::: GIVEN ENTRIES
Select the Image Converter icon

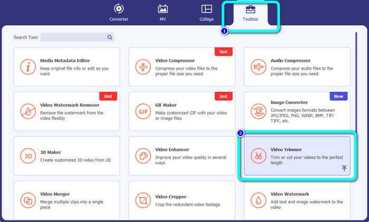(258, 112)
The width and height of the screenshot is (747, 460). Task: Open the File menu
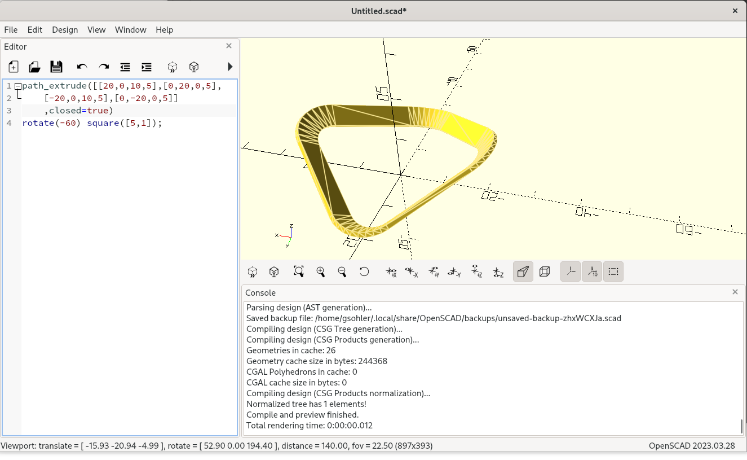(11, 30)
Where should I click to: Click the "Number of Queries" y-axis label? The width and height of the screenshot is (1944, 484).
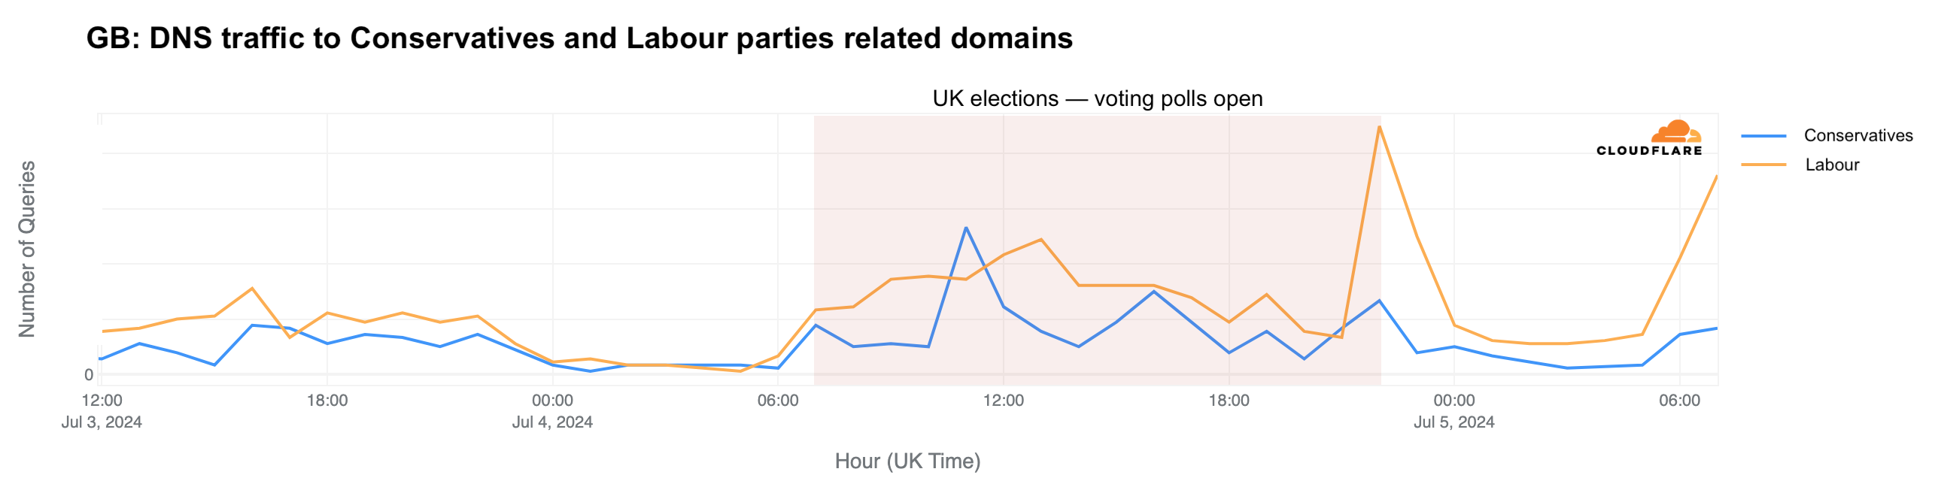point(27,249)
::::::
_SHORT PROBLEM_
Render the rows above as a Markdown table with the columns "No." and "Text", numbering each row. Omit blank lines and the pictures.

_WRITTEN SOLUTION_
| No. | Text |
|---|---|
| 1 | Select the Image Converter icon |
| 2 | (258, 112) |
| 3 | The width and height of the screenshot is (747, 460). Task: Open the File menu |
| 4 | (11, 30) |
| 5 | Where should I click to: Click the "Number of Queries" y-axis label? The width and height of the screenshot is (1944, 484). |
| 6 | point(27,249) |